By the end of November, I was very poorly and, as there hadn’t been any bombing, Mummy decided she would take me home. I was violently sick in the car. Then, at last, I told someone about this awful sin. I longed to accept Mummy’s explanation, but was she being truthful this time, or just kind? Sensibly, she asked our vicar to call, and eventually all the strains and unhappiness were left behind.

Faulder, EP., Unpublished Memoirs

My mother did not return to Hanford, but spent the remainder of that academic year (1939/40) at an unidentified day school near Barton-on-Sea living with her mother at their holiday home nearby. This was assumed to be safer than Wimbledon – which did get bombed – but so did New Milton just inland from Barton-on-Sea in August 1940 (and again later in the war). In the autumn of 1940, not yet 10, she went to Sherborne School for Girls.

For others, possibly more robust, there was probably a degree of happiness.

The Junior School and Preparatory were evacuated to Hanford House near Blandford in Dorset between September 1939 and July 1940. This was a voluntary evacuation as Wimbledon was in a ‘neutral’ area. Some parents were so upset at the ending of the successful arrangement that their children remained there permanently, in the care of the owner, but no longer with the benefit of Wimbledon teaching staff

The History of Wimbledon High School (2005) Page 6
Cigarette card produced for the Coronation of King George VI and Queen Elizabeth in 1937.
Player’s cigarettes. Coronation series, ceremonial dress; Public Domain

The “owner” in this case was Lieut.-Col. Frederick Hamilton Lister DSO. The 1939 Register records him as “member of His Majesty’s Body Guard”. This presumably means he was a member of the Honourable Corps of Gentlemen at Arms.

The 1939 Register for Hanford House (RG101/6960I/017/30 onwards) shows Lt Col Lister and (presumably – the register does not list relationships) his wife, Mildred, whose occupation is recorded as “Unpaid Domestic Duties & In Charge Residential Sub Of School”. I am assuming that the rest of the people at Hanford House were Wimbledon High School (WHS) staff (and possibly relatives) and pupils. The register also lists:

  • two governesses (Misses Johanna Hurst and Marie Anne Wurstemberger),
  • four assistant mistresses, (Mrs Edith Boucher, and Misses Phyllis Taylor (later Brown), Katherine Fryer and Elsie Taylor),
  • a Matron (Mrs Mary Scott),
  • one possibly two Children’s Nurses (Miss Alma Hobbs and one redacted record), and
  • probably forty nine or fifty children (most of whose records are redacted – it may include children other than WHS pupils – there is at least one “under school age” boy in the list – possibly the son of the matron).

I think Marie Anne Wurstemberger would have been my mother’s Swiss Governess (different times!).
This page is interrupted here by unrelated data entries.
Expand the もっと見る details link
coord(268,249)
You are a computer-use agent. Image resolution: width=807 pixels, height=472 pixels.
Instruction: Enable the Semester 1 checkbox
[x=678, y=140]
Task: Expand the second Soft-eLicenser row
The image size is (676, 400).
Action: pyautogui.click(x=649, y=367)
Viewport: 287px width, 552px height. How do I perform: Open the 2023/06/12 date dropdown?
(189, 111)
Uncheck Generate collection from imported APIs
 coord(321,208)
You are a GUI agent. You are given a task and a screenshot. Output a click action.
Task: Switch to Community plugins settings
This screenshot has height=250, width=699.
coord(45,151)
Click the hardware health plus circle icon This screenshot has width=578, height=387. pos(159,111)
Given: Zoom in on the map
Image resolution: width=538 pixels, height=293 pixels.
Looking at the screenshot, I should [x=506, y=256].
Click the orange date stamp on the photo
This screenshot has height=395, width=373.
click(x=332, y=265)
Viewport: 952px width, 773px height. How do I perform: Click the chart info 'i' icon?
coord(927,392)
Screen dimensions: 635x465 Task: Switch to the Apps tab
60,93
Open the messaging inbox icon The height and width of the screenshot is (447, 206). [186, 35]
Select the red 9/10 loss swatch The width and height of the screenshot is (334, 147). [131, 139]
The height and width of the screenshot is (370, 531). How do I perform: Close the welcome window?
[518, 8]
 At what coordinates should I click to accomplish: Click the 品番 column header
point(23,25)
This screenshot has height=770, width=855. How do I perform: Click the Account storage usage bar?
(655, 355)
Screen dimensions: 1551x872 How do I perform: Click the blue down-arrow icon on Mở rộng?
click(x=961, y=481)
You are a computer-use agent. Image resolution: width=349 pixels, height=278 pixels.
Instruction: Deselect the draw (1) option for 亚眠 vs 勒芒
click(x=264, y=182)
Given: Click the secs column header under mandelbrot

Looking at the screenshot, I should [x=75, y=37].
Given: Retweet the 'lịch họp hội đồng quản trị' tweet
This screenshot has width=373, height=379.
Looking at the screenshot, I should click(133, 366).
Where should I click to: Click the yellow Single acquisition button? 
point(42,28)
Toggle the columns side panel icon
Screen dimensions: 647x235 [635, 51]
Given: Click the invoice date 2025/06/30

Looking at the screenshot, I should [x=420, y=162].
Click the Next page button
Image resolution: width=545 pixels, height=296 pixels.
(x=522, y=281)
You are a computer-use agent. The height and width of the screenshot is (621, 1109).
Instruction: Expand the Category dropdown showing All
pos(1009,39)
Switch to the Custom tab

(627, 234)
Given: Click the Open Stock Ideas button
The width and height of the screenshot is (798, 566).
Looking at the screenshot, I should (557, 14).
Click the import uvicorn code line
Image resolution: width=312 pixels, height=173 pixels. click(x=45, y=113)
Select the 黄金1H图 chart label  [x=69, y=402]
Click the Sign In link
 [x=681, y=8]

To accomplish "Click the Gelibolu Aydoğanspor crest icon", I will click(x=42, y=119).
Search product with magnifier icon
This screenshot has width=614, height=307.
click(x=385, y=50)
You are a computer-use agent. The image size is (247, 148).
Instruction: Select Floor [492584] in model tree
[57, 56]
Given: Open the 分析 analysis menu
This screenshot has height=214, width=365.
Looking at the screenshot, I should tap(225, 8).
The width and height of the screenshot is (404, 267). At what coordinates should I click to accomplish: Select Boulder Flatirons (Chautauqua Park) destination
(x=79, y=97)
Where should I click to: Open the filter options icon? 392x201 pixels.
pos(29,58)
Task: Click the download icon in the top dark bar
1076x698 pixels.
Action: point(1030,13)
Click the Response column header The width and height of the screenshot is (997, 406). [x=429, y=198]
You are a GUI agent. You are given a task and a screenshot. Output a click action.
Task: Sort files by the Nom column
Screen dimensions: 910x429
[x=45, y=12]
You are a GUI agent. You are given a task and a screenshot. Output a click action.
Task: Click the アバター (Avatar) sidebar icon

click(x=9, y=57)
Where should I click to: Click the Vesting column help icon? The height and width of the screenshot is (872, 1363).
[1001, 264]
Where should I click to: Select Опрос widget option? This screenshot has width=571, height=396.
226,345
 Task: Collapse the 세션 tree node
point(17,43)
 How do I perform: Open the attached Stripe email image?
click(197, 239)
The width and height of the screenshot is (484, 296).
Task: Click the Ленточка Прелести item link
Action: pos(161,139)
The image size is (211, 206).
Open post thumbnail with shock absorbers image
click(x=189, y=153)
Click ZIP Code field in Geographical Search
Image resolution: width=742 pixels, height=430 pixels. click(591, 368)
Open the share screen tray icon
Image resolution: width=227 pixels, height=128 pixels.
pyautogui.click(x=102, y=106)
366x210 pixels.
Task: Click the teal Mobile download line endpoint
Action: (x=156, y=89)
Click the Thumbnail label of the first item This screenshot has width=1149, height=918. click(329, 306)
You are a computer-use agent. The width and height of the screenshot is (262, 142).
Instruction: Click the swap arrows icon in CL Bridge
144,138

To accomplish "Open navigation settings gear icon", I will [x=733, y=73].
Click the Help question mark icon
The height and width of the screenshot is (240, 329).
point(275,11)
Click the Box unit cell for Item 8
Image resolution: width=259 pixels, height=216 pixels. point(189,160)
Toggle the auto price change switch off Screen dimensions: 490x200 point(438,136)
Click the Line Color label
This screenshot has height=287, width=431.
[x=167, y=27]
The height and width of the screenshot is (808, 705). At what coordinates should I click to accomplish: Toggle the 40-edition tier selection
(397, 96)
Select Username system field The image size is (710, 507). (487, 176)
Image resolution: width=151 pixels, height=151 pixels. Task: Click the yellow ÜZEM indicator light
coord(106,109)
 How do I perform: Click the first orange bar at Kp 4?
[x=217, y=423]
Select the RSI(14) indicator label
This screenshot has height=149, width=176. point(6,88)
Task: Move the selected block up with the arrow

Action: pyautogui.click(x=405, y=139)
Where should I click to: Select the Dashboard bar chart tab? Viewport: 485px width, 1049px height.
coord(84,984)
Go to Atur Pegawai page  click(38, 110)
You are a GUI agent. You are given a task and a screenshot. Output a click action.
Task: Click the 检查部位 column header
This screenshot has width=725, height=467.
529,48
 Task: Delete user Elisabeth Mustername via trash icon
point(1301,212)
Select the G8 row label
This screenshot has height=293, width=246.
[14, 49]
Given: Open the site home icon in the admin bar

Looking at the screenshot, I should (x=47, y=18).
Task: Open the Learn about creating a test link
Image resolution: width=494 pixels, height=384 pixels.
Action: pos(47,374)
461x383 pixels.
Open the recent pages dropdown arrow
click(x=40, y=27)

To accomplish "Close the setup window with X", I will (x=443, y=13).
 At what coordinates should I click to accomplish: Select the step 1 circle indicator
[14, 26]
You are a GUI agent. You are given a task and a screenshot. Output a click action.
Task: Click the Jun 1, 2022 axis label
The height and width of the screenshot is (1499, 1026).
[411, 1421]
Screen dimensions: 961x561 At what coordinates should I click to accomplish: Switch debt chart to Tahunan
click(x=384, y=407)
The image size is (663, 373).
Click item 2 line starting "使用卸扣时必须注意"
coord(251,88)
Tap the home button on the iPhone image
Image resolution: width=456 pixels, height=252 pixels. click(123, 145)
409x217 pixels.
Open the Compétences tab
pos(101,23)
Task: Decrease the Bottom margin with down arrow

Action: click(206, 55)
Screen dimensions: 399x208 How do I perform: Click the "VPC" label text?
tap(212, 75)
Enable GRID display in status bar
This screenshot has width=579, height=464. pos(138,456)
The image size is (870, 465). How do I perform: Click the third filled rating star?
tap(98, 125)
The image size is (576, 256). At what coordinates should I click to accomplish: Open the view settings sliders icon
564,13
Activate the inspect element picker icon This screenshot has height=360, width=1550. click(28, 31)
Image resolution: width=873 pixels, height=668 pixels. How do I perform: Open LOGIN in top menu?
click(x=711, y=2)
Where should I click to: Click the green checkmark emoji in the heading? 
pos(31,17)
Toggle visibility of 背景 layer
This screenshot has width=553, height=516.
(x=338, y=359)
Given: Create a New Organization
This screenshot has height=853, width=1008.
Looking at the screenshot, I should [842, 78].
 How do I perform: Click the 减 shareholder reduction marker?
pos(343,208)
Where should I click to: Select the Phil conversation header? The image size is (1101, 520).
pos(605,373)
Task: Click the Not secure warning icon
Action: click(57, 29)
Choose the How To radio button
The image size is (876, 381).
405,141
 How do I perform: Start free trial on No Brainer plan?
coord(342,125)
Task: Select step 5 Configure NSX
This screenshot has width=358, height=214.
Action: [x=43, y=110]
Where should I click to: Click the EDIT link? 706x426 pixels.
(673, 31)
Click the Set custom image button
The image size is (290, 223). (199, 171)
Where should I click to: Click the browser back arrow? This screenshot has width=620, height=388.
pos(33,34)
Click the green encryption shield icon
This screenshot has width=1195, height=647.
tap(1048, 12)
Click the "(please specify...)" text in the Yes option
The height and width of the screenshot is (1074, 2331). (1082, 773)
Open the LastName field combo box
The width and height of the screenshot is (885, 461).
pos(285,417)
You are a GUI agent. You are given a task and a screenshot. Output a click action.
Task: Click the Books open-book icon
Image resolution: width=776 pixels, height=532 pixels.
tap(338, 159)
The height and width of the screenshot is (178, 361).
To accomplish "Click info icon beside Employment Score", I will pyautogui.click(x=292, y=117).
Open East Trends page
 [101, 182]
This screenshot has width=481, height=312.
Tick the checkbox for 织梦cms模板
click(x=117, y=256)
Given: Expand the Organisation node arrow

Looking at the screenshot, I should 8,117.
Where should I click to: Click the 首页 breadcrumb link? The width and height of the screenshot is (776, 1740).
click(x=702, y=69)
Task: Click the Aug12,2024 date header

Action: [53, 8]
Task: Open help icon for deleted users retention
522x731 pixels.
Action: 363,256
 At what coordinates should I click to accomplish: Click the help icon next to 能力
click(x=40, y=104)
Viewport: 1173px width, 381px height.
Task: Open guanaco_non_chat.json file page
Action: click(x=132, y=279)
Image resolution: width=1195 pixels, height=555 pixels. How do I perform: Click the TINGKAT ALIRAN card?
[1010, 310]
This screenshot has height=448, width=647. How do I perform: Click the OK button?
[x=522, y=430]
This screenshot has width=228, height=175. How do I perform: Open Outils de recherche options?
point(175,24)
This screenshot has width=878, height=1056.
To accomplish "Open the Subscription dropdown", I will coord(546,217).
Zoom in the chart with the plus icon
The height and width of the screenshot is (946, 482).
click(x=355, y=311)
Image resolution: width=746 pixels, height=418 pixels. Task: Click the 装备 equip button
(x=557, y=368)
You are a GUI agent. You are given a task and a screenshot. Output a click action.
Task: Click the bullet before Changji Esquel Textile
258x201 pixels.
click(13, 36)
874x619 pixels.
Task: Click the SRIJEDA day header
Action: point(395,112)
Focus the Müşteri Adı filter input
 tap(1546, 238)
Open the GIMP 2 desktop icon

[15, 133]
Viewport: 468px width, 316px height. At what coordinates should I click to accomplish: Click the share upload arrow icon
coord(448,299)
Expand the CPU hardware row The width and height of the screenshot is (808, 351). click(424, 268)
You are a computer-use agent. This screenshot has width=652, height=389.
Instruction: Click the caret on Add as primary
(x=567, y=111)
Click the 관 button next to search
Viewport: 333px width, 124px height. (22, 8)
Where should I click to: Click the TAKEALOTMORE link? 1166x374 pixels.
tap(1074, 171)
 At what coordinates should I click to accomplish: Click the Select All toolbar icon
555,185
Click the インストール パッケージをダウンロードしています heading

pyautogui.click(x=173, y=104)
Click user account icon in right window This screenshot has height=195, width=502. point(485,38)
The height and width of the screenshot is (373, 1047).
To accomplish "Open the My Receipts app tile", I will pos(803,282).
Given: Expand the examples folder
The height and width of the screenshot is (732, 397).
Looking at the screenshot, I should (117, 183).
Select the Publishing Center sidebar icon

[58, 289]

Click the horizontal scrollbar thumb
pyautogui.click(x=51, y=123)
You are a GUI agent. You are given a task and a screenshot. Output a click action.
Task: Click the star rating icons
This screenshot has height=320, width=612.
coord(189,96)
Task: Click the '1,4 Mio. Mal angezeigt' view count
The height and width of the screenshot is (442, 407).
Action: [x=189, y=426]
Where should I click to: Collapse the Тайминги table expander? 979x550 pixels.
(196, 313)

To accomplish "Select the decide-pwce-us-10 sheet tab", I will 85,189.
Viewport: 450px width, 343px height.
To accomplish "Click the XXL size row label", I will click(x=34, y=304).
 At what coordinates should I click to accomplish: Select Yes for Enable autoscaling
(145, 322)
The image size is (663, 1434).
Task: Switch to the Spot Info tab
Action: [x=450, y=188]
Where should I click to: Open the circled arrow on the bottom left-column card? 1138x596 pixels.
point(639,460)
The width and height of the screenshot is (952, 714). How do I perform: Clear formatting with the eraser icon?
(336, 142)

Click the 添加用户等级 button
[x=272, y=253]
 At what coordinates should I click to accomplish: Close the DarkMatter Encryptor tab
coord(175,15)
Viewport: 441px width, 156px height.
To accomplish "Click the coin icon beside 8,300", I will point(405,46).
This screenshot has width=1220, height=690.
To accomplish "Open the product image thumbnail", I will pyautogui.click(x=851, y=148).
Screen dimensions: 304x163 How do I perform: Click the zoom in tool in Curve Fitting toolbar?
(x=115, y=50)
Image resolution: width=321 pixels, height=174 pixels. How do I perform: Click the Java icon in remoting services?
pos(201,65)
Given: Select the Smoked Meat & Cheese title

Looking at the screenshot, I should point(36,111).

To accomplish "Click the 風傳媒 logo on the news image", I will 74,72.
Later in their lives my mother and grandmother were discussing all the governesses that my mother had experienced. My grandmother did not think it was remarkable that the governesses outnumbered the cooks – apparently it was difficult to find governesses who “got on with cook”. (!)

In 1947 the House was leased by the Listers to Reverend Clifford Canning and his wife Enid. (She was the daughter of Cyril Norwood, Head at Marlborough College and author of the Norwood Report, which led to Rab Butler’s 1944 Education Act.) They founded Hanford School – a Preparatory School for girls. When the Cannings retired the School was taken on by their daughter Sarah Canning – who was in the year ahead of my mother at Sherborne School for Girls.

Obviously the school concept was proven during the first year of the war!